Exercise instructions: In the soundgen package page below, which function measures syllables, pauses, and bursts in a wav/mp3 file?

Passage shown:

_ _ _ _ _

Parametric Voice Synthesis

Tools for sound synthesis and acoustic analysis. Performs parametric synthesis of sounds with harmonic and noise components such as animal vocalizations or human voice. Also includes tools for spectral analysis, pitch tracking, audio segmentation, self-similarity matrices, morphing, etc.


R package for sound synthesis and acoustic analysis.
Homepage with help, demos, etc: http://cogsci.se/soundgen.html
Source code on github: https://github.com/tatters/soundgen

Performs parametric synthesis of sounds with harmonic and noise components such as animal vocalizations or human voice. Also includes tools for spectral analysis, pitch tracking, audio segmentation, self-similarity matrices, morphing, etc.

Key functions:

  • Sound synthesis from R console: soundgen()
  • Shiny app for sound synthesis (opens in a browser): soungen_app()
  • Acoustic analysis of a wav/mp3 file: analyze()
  • Measuring syllables, pauses, and bursts in a wav/mp3 file: segment()

For more information, please see the vignettes on sound synthesis and acoustic analysis:

vignette("sound_generation", package="soundgen")

vignette("acoustic_analysis", package="soundgen")

Or, to open the vignettes in a browser:
RShowDoc('sound_generation', package = 'soundgen')

RShowDoc('acoustic_analysis', package = 'soundgen')

Installation

To install the current release from CRAN: install.packages("soundgen")

NB: Make sure all dependencies have been installed correctly! For problems with seewave, see http://rug.mnhn.fr/seewave/

On Macs, you may need to do the following:

  • First install brew according to the instructions here: https://brew.sh/
  • Then run the following from the terminal
    brew install libsndfile
    brew install fftw
  • Finally, install soundgen in R:
    install.packages("soundgen")

News

      CHANGES IN SOUNDGEN VERSION 1.4.0 [13-March-2019]

MAJOR (affect back-compatibility):

  • soundgen(), fart(), beat(), generateNoise(): removed all deprecated parameters, notably "pitchAnchors", "noiseAnchors", etc. (now simply "pitch", "noise", etc.)
  • soundgen(): a new argument ("noiseAmpRef") controls how the relative amplitudes of voiced and unvoiced components are specified by the "noise" setting, with 3 options: "f0" (noise amplitude relative to first partial) produces the same results as in earlier versions of soundgen; both "source" (relative to ulfiltered voiced component) and "filtered" (relative to filtered voiced component - the new default) make noise amplitude less dependent on rolloff. The new default is thus to specify the (peak) amplitude of noise directly in relation to the (peak) amplitude of the voiced component, which is different from older versions - check your code! See vignette on sound synthesis, section 2.12.2, "Noise amplitude".

NEW FUNCTIONS:

  • modulationSpectrum(), modulationSpectrumFolder(): calculates and plots a modulation spectrum showing combined spectro-temporal modulation in one sound or all mp3/wav files in a folder, respectively
  • getRMS(), getRMSFolder(): calculates root mean square amplitude per frame in one sound or all mp3/wav files in a folder, respectively
  • normalizeFolder(): normalizes the amplitude of all wav/mp3 files in a folder based on their peak or RMS amplitude or subjective loudness
  • getLoudnessFolder(): a wrapper around getLoudness() for estimating the loudness of all audio files in a folder
  • gaussianSmooth2D(): performs Gaussian blur of spectrograms, modulation spectra, or any other numeric matrices.

_ _ _ _ _

Listed entries:
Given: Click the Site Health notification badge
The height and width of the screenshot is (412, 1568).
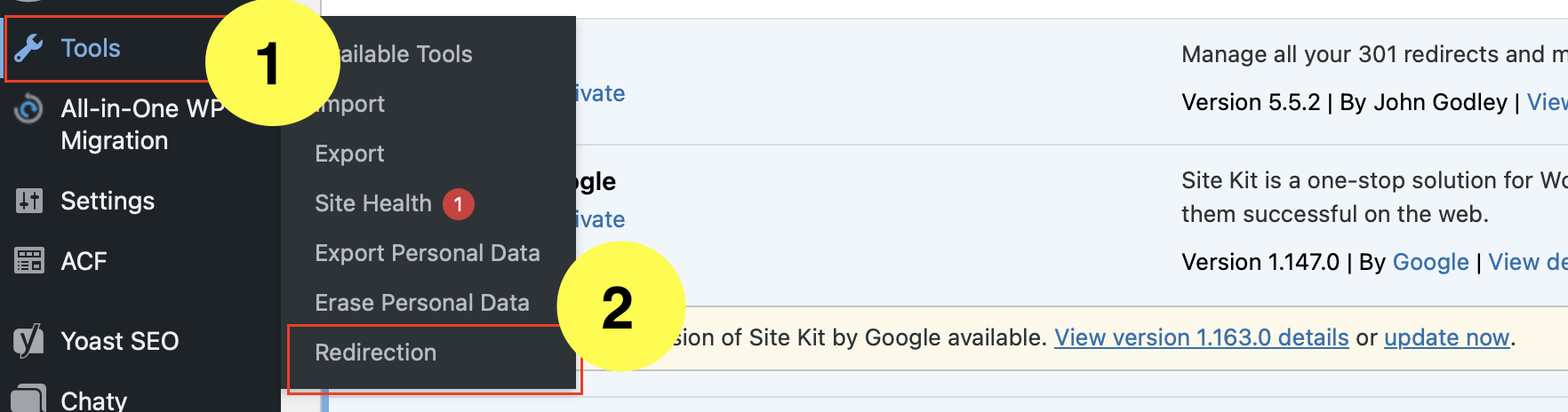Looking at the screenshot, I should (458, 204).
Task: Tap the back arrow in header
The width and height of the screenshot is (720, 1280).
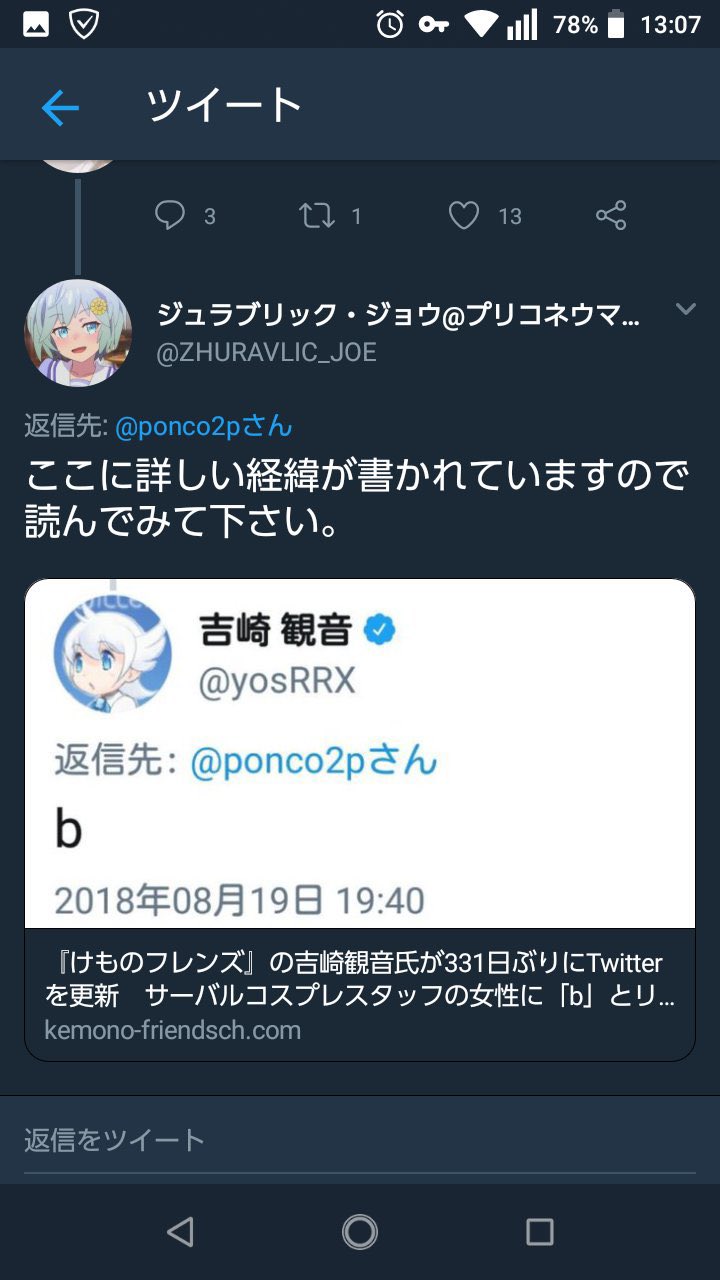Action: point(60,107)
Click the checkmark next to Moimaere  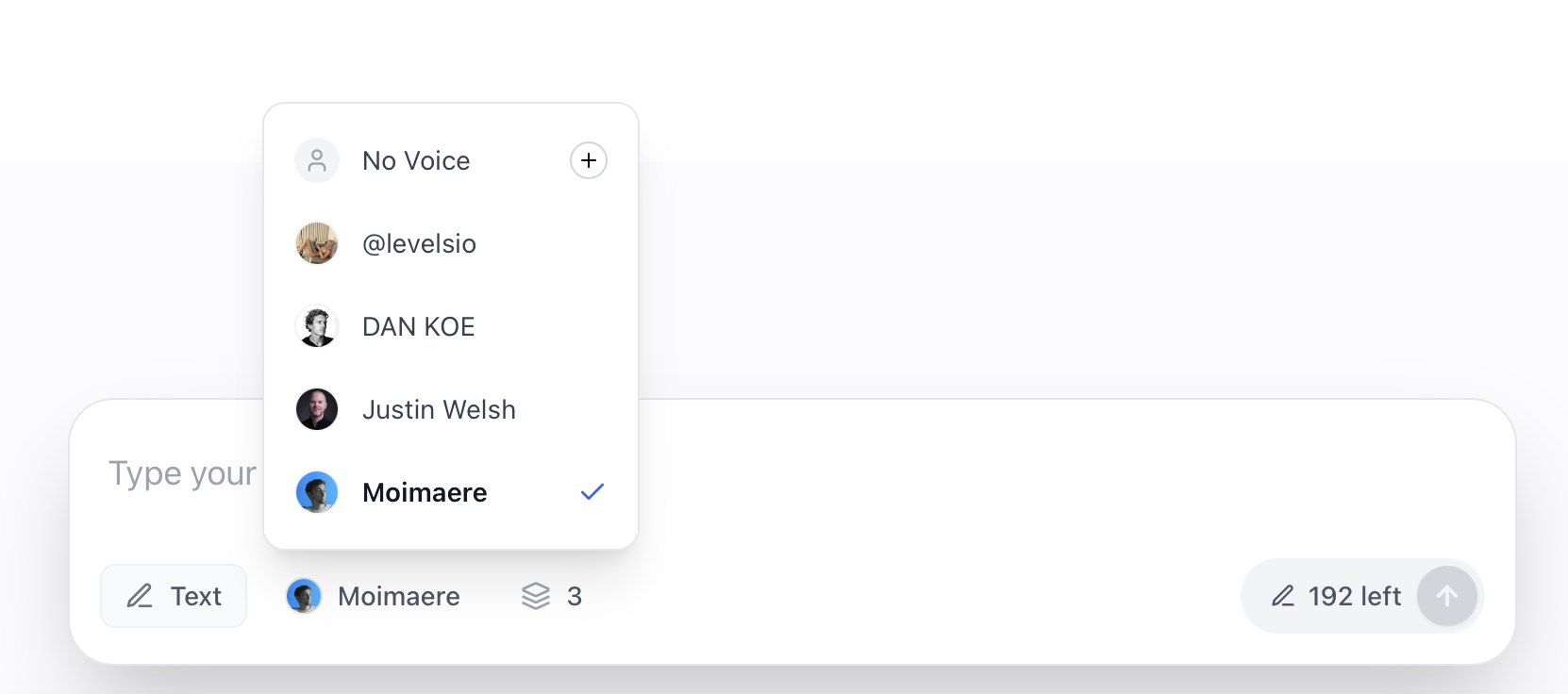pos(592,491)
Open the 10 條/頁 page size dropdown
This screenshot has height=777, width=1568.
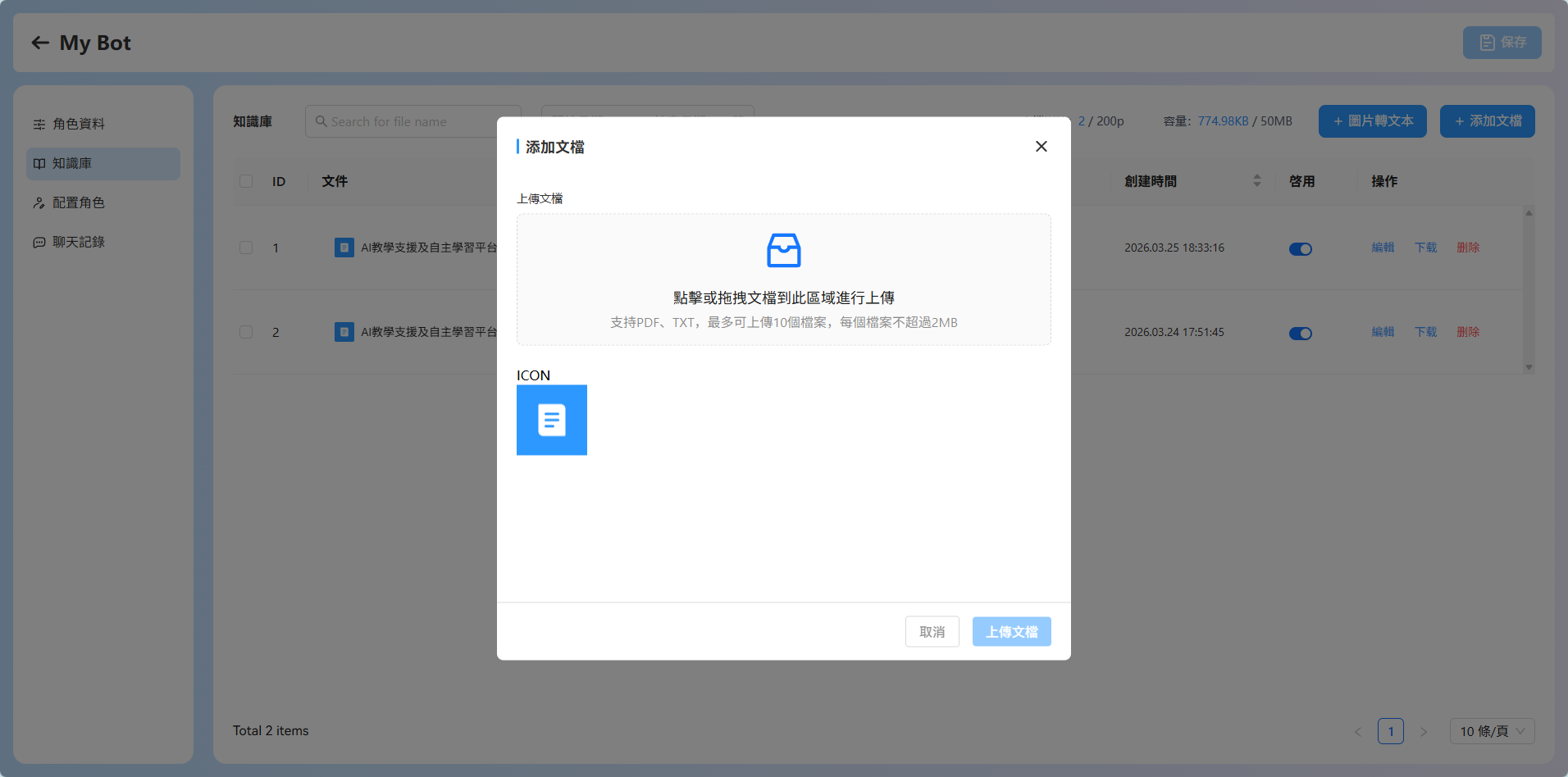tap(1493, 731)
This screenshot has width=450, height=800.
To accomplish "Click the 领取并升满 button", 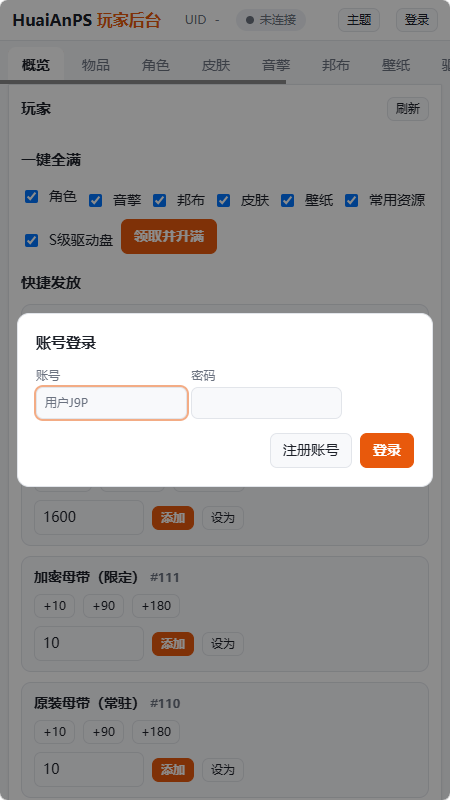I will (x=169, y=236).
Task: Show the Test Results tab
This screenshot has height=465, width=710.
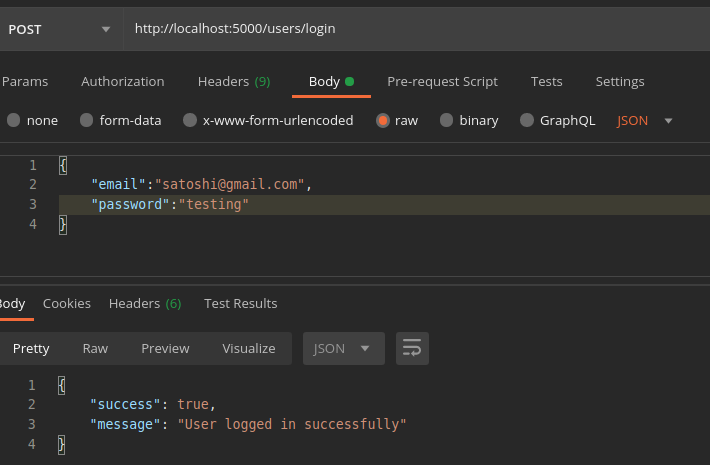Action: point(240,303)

_ _ _ _ _

Task output: segment()